Passage for review.
___
DIA

Dissolving Is Amplifying: Towards Fine-Grained Anomaly Detection https://arxiv.org/pdf/2302.14696

Stars
4

Dissolving Is Amplifying: Towards Fine-Grained Anomaly Detection [ECCV2024]

1King Abdullah University of Science and Technology 2NEC Laboratories China

DIA is a fine-grained anomaly detection framework for medical images. We describe two novel components.

  • First, the dissolving transformations. Our main observation is that generative diffusion models are feature-aware and applying them to medical images in a certain manner can remove or diminish fine-grained discriminative features such as tumors or hemorrhaging. More visual demonstration about the dissolving effects are here.
  • Second, an amplifying framework. It is based on contrastive learning to learn a semantically meaningful representation of medical images in a self-supervised manner.
___
[Data excerpts]
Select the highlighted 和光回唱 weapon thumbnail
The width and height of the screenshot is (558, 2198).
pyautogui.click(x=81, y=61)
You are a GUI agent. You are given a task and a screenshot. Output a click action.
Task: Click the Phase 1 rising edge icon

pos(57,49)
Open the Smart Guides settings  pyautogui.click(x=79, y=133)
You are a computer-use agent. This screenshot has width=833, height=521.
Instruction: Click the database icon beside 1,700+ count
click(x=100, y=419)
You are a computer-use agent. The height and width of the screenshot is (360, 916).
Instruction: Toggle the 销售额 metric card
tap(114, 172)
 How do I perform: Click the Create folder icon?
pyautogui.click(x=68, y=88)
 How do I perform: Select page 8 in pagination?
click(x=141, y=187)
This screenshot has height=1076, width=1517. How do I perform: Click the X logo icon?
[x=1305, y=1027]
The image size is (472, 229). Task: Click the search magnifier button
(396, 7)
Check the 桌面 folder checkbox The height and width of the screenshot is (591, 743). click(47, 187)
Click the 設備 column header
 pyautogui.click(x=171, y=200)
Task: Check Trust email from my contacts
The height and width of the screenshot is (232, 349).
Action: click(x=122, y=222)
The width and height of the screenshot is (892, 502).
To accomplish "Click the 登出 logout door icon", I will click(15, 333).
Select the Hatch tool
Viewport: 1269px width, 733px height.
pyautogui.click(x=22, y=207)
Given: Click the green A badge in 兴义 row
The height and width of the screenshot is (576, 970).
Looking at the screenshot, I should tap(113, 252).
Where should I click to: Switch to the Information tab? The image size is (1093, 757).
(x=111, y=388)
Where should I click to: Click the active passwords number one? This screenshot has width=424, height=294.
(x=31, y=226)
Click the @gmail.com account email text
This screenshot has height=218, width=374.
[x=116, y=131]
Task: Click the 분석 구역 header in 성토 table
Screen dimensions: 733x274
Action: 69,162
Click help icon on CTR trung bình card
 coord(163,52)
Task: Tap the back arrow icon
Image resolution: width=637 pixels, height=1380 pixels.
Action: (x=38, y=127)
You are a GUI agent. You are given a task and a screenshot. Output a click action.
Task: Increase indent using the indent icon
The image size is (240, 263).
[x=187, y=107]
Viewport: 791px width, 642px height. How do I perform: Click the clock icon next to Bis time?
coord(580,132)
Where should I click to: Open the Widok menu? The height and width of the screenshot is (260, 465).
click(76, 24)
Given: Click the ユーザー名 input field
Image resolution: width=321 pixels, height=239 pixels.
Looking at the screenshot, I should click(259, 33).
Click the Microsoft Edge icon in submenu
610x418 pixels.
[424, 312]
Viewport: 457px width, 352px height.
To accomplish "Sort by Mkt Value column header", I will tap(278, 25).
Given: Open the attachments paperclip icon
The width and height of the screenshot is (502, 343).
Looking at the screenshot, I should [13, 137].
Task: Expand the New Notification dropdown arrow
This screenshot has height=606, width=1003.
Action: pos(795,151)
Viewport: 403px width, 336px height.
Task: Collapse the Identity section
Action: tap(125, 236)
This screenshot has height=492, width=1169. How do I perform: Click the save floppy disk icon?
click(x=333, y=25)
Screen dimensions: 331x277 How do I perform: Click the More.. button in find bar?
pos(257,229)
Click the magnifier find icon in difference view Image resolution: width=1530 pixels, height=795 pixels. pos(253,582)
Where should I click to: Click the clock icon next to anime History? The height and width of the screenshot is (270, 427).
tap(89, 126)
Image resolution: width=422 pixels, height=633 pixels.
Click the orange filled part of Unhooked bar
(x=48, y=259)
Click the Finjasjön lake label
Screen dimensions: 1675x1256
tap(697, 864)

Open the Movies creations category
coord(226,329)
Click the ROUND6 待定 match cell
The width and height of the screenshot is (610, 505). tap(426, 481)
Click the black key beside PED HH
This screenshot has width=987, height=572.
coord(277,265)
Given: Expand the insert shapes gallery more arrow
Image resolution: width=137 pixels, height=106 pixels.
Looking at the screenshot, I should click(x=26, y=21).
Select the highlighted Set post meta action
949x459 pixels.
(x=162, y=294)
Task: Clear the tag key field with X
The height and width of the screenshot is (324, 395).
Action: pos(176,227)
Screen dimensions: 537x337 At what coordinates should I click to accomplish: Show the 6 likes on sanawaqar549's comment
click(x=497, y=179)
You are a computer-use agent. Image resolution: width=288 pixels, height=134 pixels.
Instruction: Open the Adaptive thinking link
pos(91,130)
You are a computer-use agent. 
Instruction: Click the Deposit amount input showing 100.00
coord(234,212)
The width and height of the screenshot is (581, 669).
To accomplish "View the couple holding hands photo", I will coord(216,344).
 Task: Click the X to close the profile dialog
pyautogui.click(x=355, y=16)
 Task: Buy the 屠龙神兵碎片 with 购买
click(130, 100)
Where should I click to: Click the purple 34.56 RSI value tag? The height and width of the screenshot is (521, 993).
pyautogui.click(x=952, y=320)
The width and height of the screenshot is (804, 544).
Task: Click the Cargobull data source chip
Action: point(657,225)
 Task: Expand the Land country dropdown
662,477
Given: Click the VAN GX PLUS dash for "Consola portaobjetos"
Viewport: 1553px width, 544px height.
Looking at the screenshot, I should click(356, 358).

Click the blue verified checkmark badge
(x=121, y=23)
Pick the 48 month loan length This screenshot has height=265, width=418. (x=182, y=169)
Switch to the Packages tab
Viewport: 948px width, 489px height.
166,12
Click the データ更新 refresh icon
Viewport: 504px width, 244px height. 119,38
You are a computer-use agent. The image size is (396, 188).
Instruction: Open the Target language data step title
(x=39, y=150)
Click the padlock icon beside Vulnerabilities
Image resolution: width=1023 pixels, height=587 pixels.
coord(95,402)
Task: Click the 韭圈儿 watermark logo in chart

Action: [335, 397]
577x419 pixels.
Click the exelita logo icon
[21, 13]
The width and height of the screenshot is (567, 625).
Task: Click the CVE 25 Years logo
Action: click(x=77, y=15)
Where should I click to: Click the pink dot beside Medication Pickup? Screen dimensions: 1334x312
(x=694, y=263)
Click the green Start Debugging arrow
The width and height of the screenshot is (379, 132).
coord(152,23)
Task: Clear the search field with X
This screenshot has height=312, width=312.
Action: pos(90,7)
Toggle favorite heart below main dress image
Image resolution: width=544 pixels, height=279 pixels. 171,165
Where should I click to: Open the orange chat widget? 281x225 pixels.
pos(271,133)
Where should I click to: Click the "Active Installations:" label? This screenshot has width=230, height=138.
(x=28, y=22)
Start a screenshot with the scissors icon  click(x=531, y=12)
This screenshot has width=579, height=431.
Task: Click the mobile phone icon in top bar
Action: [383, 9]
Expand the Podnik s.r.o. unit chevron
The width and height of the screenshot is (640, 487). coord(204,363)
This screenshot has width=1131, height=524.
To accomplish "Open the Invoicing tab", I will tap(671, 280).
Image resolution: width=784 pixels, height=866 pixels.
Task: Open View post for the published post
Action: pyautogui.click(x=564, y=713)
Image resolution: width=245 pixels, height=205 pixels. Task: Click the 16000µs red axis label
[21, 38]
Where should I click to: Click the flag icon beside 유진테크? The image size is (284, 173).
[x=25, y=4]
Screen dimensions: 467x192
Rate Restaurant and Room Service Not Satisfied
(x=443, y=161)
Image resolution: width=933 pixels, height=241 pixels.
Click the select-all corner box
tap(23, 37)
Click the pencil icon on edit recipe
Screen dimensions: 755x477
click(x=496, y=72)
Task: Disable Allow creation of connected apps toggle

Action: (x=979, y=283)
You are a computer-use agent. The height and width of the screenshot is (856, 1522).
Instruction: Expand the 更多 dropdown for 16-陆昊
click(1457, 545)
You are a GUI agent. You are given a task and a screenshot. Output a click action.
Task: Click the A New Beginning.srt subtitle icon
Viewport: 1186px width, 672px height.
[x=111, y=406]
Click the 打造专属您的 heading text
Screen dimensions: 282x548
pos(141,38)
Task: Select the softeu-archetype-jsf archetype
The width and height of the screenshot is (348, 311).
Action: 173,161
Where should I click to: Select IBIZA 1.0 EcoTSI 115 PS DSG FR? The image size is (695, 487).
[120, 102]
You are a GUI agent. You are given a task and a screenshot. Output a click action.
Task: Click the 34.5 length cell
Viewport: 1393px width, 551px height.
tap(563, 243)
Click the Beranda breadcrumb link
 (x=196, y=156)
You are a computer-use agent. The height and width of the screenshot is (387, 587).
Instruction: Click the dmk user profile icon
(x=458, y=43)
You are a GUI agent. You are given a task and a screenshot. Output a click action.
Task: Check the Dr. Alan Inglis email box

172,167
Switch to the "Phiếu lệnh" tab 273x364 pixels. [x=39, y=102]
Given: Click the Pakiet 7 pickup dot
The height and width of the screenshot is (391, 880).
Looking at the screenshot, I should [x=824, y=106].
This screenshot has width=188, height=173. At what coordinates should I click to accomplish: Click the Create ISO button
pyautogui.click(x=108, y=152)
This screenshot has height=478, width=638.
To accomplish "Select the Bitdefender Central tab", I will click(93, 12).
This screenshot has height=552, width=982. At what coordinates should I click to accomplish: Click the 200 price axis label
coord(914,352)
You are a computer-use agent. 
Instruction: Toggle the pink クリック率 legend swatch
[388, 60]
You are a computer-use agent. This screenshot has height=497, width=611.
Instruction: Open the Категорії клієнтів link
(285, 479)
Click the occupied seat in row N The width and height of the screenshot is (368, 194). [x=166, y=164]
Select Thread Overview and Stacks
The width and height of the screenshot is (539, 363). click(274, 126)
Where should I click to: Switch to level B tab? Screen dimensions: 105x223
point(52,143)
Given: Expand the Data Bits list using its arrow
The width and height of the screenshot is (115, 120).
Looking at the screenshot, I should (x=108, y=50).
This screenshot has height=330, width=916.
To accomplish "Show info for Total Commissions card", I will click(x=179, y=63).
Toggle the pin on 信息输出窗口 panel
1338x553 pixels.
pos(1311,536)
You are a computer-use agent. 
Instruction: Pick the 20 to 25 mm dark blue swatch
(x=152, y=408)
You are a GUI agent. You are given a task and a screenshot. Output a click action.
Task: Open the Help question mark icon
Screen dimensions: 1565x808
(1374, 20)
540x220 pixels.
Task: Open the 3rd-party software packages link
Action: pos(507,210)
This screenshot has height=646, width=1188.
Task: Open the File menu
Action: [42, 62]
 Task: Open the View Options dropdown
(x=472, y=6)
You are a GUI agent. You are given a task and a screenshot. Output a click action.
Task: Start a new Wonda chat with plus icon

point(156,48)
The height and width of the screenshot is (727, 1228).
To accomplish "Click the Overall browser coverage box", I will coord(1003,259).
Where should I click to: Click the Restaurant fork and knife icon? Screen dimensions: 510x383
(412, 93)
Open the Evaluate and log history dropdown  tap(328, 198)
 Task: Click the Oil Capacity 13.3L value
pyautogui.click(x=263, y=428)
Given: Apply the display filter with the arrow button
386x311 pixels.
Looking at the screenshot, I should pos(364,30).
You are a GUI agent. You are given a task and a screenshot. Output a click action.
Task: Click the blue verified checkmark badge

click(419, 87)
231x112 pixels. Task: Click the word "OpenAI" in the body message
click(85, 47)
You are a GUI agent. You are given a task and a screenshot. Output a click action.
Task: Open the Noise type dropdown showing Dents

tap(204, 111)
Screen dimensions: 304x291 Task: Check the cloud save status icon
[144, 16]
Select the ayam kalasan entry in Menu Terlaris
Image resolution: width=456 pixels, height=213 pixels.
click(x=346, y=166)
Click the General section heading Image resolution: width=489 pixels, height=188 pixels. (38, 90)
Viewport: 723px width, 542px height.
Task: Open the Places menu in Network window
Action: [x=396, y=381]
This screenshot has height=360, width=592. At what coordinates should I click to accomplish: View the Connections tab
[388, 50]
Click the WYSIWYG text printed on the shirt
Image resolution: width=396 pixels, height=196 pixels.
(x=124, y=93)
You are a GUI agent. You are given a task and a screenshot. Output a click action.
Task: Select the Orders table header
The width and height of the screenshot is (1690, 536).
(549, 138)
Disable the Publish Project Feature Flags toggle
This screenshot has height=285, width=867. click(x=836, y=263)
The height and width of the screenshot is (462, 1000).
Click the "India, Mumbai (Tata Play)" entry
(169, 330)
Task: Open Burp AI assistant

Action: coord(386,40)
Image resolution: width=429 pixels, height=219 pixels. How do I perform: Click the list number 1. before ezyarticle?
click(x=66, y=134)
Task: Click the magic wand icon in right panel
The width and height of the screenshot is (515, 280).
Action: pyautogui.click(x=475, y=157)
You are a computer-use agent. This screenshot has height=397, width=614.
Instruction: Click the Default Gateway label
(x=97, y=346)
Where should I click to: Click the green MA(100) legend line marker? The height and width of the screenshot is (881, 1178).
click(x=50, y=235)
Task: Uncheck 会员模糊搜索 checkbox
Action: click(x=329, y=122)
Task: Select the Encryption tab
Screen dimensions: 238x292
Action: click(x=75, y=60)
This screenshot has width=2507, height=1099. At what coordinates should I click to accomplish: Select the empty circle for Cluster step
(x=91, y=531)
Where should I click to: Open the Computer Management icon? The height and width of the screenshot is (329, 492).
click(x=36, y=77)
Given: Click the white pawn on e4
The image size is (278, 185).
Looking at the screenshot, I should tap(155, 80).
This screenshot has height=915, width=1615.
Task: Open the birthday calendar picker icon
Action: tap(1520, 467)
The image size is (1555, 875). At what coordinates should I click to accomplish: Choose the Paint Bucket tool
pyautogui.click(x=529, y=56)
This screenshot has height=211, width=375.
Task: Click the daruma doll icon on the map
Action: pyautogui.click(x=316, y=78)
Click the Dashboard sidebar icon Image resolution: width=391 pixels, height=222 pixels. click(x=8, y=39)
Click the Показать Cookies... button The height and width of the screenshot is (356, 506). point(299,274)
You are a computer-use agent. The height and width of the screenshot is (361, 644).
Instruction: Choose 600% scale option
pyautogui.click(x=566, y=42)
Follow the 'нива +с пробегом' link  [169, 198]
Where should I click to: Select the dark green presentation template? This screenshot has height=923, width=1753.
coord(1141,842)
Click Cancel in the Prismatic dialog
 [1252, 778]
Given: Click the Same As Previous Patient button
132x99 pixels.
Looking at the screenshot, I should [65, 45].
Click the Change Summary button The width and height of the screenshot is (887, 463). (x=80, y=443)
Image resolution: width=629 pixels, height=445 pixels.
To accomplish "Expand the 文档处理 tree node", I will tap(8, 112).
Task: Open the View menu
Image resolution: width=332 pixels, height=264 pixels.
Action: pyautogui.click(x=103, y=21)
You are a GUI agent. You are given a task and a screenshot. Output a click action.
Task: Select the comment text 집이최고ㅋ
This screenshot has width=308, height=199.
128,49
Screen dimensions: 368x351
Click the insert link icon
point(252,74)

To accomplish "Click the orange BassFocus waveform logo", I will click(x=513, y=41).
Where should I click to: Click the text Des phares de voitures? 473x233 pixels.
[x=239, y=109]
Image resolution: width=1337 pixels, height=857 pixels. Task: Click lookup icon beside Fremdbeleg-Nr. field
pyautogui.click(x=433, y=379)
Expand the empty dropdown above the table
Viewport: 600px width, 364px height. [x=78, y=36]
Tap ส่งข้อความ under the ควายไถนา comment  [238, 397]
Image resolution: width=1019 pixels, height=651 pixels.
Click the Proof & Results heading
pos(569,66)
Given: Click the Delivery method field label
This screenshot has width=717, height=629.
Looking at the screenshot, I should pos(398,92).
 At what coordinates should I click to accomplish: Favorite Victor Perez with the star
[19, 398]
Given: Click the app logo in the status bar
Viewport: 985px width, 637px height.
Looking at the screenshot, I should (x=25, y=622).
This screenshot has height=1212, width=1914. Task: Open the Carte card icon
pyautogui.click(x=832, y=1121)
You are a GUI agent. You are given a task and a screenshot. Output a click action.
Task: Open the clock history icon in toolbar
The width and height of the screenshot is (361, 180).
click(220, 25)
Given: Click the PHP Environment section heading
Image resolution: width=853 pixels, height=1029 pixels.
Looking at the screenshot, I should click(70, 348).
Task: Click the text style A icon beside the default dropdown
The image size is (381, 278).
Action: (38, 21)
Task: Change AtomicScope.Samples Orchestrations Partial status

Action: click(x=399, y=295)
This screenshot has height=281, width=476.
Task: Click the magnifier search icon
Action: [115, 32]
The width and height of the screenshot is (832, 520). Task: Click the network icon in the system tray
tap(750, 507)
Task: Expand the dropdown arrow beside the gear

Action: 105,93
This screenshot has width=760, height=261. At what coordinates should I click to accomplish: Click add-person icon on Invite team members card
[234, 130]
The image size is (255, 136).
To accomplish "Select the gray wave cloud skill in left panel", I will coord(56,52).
___
Task objective. Pick up the DIA anomaly detection page after its last sentence and write the next part.

Answer box.
The amplifying framework contrasts additional pairs of images with and without dissolving transformations applied and thereby boosts the learning of fine-grained feature representations. DIA significantly improves the medical anomaly detection performance with around 18.40% AUC boost against the baseline method and achieves an overall SOTA against other benchmark methods.


News

  • [Sept. 2024] We released a huggingface space for you to play with dissolving transformations.
  • [July 2024] We are integrating to Kornia! You may access StableDiffusion-based dissolving transformations with kornia.filters.StableDiffusionDissolving or use it as an augmentation kornia.augmentation.RandomDissolving. Kornia welcomes contributors for their AI-based light-weight operations!
  • [July 2024] Our paper is accepted to ECCV2024!

1. Requirements

Environments

$ pip install -r requirements.txt

Datasets

We majorly use the following datasets to benchmark our method:

2. Training

Pretraining of diffusion models

Modify the data paths in diffusion_models/train_eval_ddpm.py, then run:

python train_eval_ddpm.py --mode train --dataset <DATASET>

In our experiments, the diffusion models are usable within 5 epochs.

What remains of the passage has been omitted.